About this task: Set down word for word the lines that begin the entries and run through the line containing "Given: Open Domain Coverage info icon". Give nothing further.

==== Data records ====

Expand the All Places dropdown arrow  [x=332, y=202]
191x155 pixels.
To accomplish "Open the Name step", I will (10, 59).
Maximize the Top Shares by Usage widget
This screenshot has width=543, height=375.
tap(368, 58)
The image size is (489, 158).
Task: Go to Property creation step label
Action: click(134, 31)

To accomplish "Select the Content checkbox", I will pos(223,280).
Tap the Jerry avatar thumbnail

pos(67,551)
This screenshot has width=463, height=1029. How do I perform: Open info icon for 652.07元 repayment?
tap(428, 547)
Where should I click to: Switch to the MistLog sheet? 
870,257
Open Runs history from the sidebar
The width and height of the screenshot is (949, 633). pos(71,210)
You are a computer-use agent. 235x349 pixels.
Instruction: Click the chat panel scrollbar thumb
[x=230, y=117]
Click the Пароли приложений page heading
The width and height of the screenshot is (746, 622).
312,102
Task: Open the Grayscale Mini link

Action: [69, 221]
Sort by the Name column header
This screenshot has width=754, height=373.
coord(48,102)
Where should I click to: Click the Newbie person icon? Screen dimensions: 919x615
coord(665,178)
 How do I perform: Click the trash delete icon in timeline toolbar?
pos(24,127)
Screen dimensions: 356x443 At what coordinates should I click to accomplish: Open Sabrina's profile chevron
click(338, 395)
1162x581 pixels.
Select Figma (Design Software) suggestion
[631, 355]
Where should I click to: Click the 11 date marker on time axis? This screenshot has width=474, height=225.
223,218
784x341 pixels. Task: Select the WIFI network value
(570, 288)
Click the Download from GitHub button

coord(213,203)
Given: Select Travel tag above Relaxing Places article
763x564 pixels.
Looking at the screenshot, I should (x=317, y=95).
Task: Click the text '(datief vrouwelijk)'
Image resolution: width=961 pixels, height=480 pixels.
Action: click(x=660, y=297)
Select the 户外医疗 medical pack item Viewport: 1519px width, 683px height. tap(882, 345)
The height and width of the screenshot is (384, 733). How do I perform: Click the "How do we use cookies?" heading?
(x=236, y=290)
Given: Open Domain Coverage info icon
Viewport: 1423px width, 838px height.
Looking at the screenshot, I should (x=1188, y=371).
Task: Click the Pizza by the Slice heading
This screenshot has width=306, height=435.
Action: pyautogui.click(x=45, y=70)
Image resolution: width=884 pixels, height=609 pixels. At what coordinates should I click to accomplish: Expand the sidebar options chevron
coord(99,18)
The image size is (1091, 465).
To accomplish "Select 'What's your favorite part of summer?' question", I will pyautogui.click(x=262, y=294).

====

Expected answer:
Expand the All Places dropdown arrow  [x=332, y=202]
191x155 pixels.
To accomplish "Open the Name step", I will (10, 59).
Maximize the Top Shares by Usage widget
This screenshot has width=543, height=375.
tap(368, 58)
The image size is (489, 158).
Task: Go to Property creation step label
Action: click(134, 31)

To accomplish "Select the Content checkbox", I will pos(223,280).
Tap the Jerry avatar thumbnail

pos(67,551)
This screenshot has width=463, height=1029. How do I perform: Open info icon for 652.07元 repayment?
tap(428, 547)
Where should I click to: Switch to the MistLog sheet? 
870,257
Open Runs history from the sidebar
The width and height of the screenshot is (949, 633). pos(71,210)
You are a computer-use agent. 235x349 pixels.
Instruction: Click the chat panel scrollbar thumb
[x=230, y=117]
Click the Пароли приложений page heading
The width and height of the screenshot is (746, 622).
312,102
Task: Open the Grayscale Mini link

Action: [69, 221]
Sort by the Name column header
This screenshot has width=754, height=373.
coord(48,102)
Where should I click to: Click the Newbie person icon? Screen dimensions: 919x615
coord(665,178)
 How do I perform: Click the trash delete icon in timeline toolbar?
pos(24,127)
Screen dimensions: 356x443 At what coordinates should I click to accomplish: Open Sabrina's profile chevron
click(338, 395)
1162x581 pixels.
Select Figma (Design Software) suggestion
[631, 355]
Where should I click to: Click the 11 date marker on time axis? This screenshot has width=474, height=225.
223,218
784x341 pixels. Task: Select the WIFI network value
(570, 288)
Click the Download from GitHub button

coord(213,203)
Given: Select Travel tag above Relaxing Places article
763x564 pixels.
Looking at the screenshot, I should (x=317, y=95).
Task: Click the text '(datief vrouwelijk)'
Image resolution: width=961 pixels, height=480 pixels.
Action: click(x=660, y=297)
Select the 户外医疗 medical pack item Viewport: 1519px width, 683px height. tap(882, 345)
The height and width of the screenshot is (384, 733). How do I perform: Click the "How do we use cookies?" heading?
(x=236, y=290)
Given: Open Domain Coverage info icon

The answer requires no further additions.